One giant digital leap forward
A global industrial manufacturer goes all in on new offerings from existing supply chains.
THE NEW BUSINESS LINE
WAS RIGHT THERE IN AN
UNTAPPED BYPRODUCT: DATA.
The Situation
When you make something, it’s been pointed out, you make something else. Put another way: Every product has its byproduct—something savvy businesspeople recognize as an opportunity. Decaf coffee producers sell caffeine to energy drink companies; lumber mills sell pulp and sawdust to all sorts of customers.
This was the dynamic that leaders at a global industrial manufacturer had in mind as they pondered a strategic crossroads. They’d successfully grown the company to billions of dollars in revenue on the strength of traditional hardware and services, but traditional success wouldn’t hold off a fast-changing marketplace.
The manufacturer’s industrial product base was becoming commoditized, bringing pressure for brand differentiation. Technological disruptions like artificial intelligence (AI) and the Internet of Things (IoT) were both reshaping customer expectations and uncovering new opportunities. Regulatory shifts toward sustainability suggested a demand for digital solutions to track environmental impacts.

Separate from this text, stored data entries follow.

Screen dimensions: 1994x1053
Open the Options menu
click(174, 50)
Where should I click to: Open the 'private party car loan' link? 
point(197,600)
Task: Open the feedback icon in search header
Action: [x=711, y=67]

Therein, the leaders knew, lay their opportunity in an untapped byproduct: data. The data from the manufacturer’s offerings could be captured and converted into an entirely new line of business—a digital services business. Digital services like intelligent monitoring and analytics, or preventive and predictive maintenance. Like asset performance management solutions.
Company leaders also knew they’d need to have a strategy to get there—and to do so from their back foot, so to speak: The company’s traditional market approach had done well on a decentralized operating model with minimal digital investment, but this meant their capabilities were dispersed, and a new digital business would be tough to scale. A talent gap—common in the industry—further complicated the picture. The company’s rural locations were attractive to a traditional, trades-oriented workforce, but could leaders entice the emerging class of tech-savvy professionals they’d need to expand digitally?
Whatever the details to come, one thing was clear: because of the scale of their ambition, the work ahead of them would involve nothing less than redesigning their entire operating model … without cannibalizing existing revenue streams.
To that end, company leaders reached out to Deloitte’s business strategy team, specialists in guiding companies in designing executable strategies and transforming and modernizing operating models.
THE SOLVE
NEW STRATEGY,
NEW OPERATING MODEL,
NEW HORIZONS
The Impact
By aligning the executive leadership team and more than 40 company leaders on ambition, strategy, and operating model, the Deloitte team helped build a unified approach to the company’s digital transformation—along with the tools (chief among them a detailed multi-year roadmap, including phased implementation plan with clear progress milestones) to achieve it.
The team validated a significant market for digital products and services, with ample opportunity for growth and innovation—of the multibillion-dollar market opportunity to which the company aspired, growth areas defined by the new operating model are projected to provide significant potential revenues, with a supplemental three-year business case showing additional, incremental revenue possible simply by accelerating existing offerings.
To start the engines—following a Deloitte incremental investment assessment—the company invested in new talent and capital expenditures.
By closing capability gaps and prioritizing high-impact digital offerings, the company is poised to expand within the digital landscape with confidence (confidence being a byproduct the company may elect to keep for itself).